[What you are asked to do] The entire listing below is to be transcribed without a single slip.

[Data]
<<<<

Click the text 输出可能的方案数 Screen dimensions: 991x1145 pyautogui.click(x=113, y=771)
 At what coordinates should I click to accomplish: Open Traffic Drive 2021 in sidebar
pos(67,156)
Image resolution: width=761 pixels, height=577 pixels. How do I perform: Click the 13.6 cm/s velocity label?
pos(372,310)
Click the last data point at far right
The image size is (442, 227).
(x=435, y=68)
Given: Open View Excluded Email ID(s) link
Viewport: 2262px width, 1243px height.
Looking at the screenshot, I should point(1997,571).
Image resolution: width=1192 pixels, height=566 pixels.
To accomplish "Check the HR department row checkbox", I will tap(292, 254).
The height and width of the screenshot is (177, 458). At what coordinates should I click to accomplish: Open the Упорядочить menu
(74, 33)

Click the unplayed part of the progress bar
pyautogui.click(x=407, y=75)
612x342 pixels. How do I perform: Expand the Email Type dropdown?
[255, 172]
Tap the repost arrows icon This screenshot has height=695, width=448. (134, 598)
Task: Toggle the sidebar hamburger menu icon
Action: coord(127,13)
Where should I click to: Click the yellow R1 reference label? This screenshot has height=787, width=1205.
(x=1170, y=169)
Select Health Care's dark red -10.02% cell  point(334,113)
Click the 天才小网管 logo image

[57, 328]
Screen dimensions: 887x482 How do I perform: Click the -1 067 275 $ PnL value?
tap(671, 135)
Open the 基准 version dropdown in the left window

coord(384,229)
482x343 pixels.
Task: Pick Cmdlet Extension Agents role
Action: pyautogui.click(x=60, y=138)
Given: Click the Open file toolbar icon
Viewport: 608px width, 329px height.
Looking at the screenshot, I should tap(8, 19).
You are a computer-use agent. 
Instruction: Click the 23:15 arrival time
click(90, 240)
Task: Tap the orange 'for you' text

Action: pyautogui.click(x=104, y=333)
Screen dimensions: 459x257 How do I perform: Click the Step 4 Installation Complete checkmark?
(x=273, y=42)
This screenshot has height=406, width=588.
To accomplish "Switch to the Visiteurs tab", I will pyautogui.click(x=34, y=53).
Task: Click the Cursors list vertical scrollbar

>>>>

[Response area]
Click the text 输出可能的方案数 Screen dimensions: 991x1145 pyautogui.click(x=113, y=771)
 At what coordinates should I click to accomplish: Open Traffic Drive 2021 in sidebar
pos(67,156)
Image resolution: width=761 pixels, height=577 pixels. How do I perform: Click the 13.6 cm/s velocity label?
pos(372,310)
Click the last data point at far right
The image size is (442, 227).
(x=435, y=68)
Given: Open View Excluded Email ID(s) link
Viewport: 2262px width, 1243px height.
Looking at the screenshot, I should point(1997,571).
Image resolution: width=1192 pixels, height=566 pixels.
To accomplish "Check the HR department row checkbox", I will tap(292, 254).
The height and width of the screenshot is (177, 458). At what coordinates should I click to accomplish: Open the Упорядочить menu
(74, 33)

Click the unplayed part of the progress bar
pyautogui.click(x=407, y=75)
612x342 pixels. How do I perform: Expand the Email Type dropdown?
[255, 172]
Tap the repost arrows icon This screenshot has height=695, width=448. (134, 598)
Task: Toggle the sidebar hamburger menu icon
Action: coord(127,13)
Where should I click to: Click the yellow R1 reference label? This screenshot has height=787, width=1205.
(x=1170, y=169)
Select Health Care's dark red -10.02% cell  point(334,113)
Click the 天才小网管 logo image

[57, 328]
Screen dimensions: 887x482 How do I perform: Click the -1 067 275 $ PnL value?
tap(671, 135)
Open the 基准 version dropdown in the left window

coord(384,229)
482x343 pixels.
Task: Pick Cmdlet Extension Agents role
Action: pyautogui.click(x=60, y=138)
Given: Click the Open file toolbar icon
Viewport: 608px width, 329px height.
Looking at the screenshot, I should tap(8, 19).
You are a computer-use agent. 
Instruction: Click the 23:15 arrival time
click(90, 240)
Task: Tap the orange 'for you' text

Action: pyautogui.click(x=104, y=333)
Screen dimensions: 459x257 How do I perform: Click the Step 4 Installation Complete checkmark?
(x=273, y=42)
This screenshot has height=406, width=588.
To accomplish "Switch to the Visiteurs tab", I will pyautogui.click(x=34, y=53).
Task: Click the Cursors list vertical scrollbar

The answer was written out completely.